Doch verfassungsrechtliche Kritik gab es auch an diesem Gerippe zur Genüge. So ist zum einen fraglich, ob es für die verbliebenen Voraussetzungen eine verfassungsrechtliche Rechtfertigung gibt. Zum anderen stößt auf erhebliche gleichheitsrechtliche Bedenken, dass es verschiedene Verfahren mit unterschiedlich hohen Hürden für trans Männer und Frauen (TSG-Verfahren), intergeschlechtliche Personen (Verfahren nach § 45b Abs. 1 PStG) und nicht-binäre Menschen (TSG-Verfahren in analoger Anwendung) gibt. Beide Kritiklinien wurden in einer seit 2020 anhängigen Verfassungsbeschwerde aufgegriffen, dürften sich jedoch nun mit Inkrafttreten des Selbstbestimmungsgesetzes erledigt haben.

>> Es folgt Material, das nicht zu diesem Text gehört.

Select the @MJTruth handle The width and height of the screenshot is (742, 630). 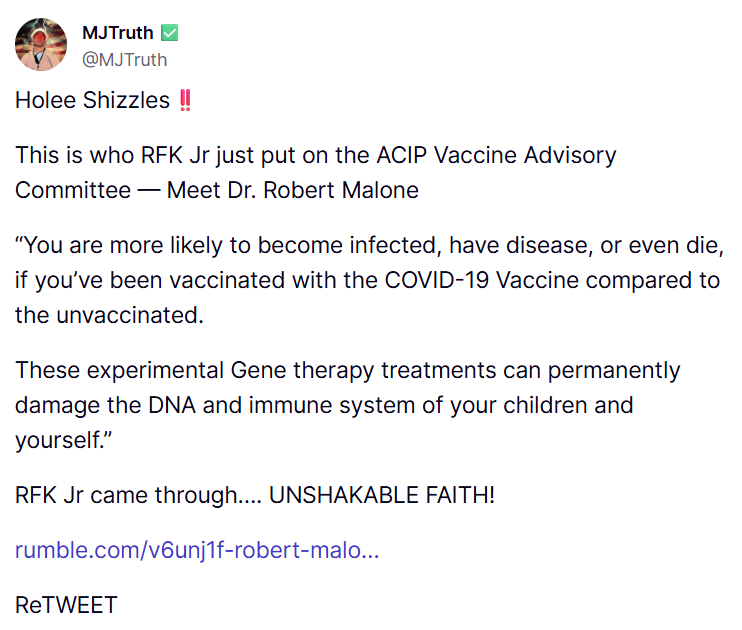point(124,59)
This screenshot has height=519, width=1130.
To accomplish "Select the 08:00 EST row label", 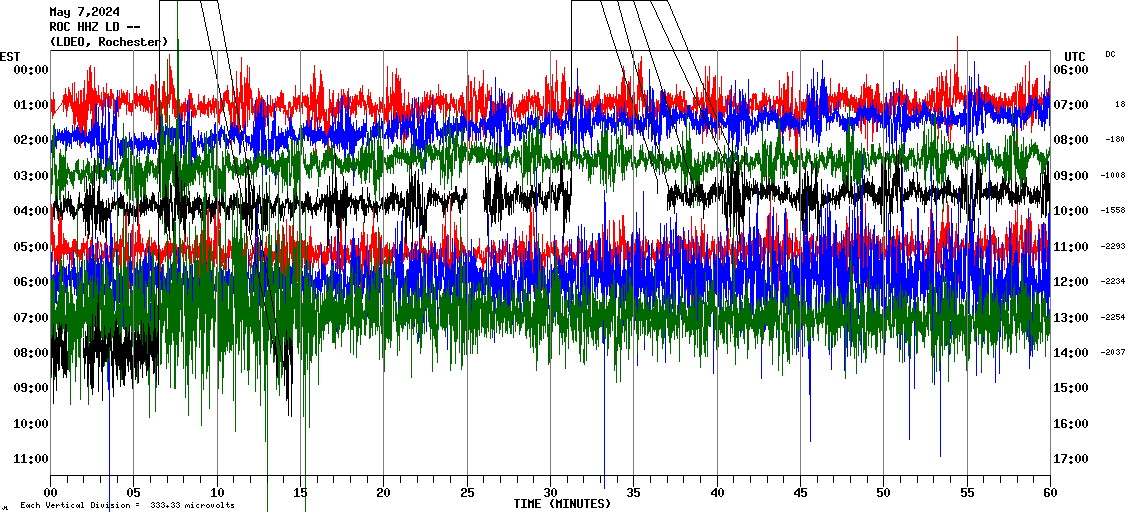I will [32, 353].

Last-minute-Verbesserungen

Das nun verabschiedete Gesetz setzt in einigen Punkten Kritik um, die es am Regierungsentwurf gab. So wurde insbesondere § 13 Abs. 5 SBGG-E komplett aus dem Gesetzestext gestrichen. Die Norm sah vor, dass die Meldebehörden jede Korrektur von Geschlechtseintrag und Vorname automatisiert und anlasslos an eine Vielzahl von Sicherheitsbehörden weiterleiten sollten, etwa an den Verfassungsschutz, die Bundespolizei und den militärischen Abschirmdienst. Die deutliche Kritik – unter anderem als „Ausdruck einer eklatanten Missachtung der Grundrechte queerer Menschen“ sowie aus datenschutzrechtlicher Perspektive als „systemfremd“ – führte nun zu einem Umdenken. Auch das bisher als zu lasch kritisierte Offenbarungsverbot wurde punktuell nachgeschärft.

Ebenso wurde bei der rechtlichen Eltern-Kind-Zuordnung nachgebessert und § 11 Abs. 1 SBGG um ein Wahlrecht darüber ergänzt, ob bei der Zuordnung der zweiten Elternstelle das rechtliche Geschlecht vor Abgabe der Erklärung maßgeblich sein soll. So kann auch eine trans Frau, deren Geschlechtseintrag korrigiert wurde, im Verhältnis zu ihrem Kind rechtlich „Vater“ und „der Mann“ im Sinne von § 1592 BGB Nr. 1 und 2 BGB sein, um ihrem Kind rechtlich zugeordnet werden zu können. Diese Hilfskonstruktion – in Form von Misgendering – macht offenbar, dass das eigentliche Problem an anderer Stelle liegt, nämlich im BGB. Die §§ 1591, 1592 BGB sehen vor, dass ausschließlich Frauen Mütter auf der ersten Elternstelle, ausschließlich Männer Väter auf der zweiten Elternstelle sein können. Der Reformbedarf bei der Eltern-Kind-Zuordnung ist für queere Familien in verschiedenen Konstellationen daher elementar, versierte Vorschläge liegen bereits vor. Insbesondere ist auch für Zwei-Mütter-Familien eine automatische Zuordnung der zweiten Mutter nach der Geburt noch immer nicht möglich. Neben dem Selbstbestimmungsgesetz ist die Reform der Eltern-Kind-Zuordnung ein weiteres zentrales familien- und queerpolitisches Vorhaben der Ampel-Regierung, dessen Umsetzung sie nun immerhin in einem Eckpunktepapier angekündigt hat (zur Kritik daran hier, und was das BVerfG-Urteil zur Vaterschaftsanfechtung dafür bedeutet hier).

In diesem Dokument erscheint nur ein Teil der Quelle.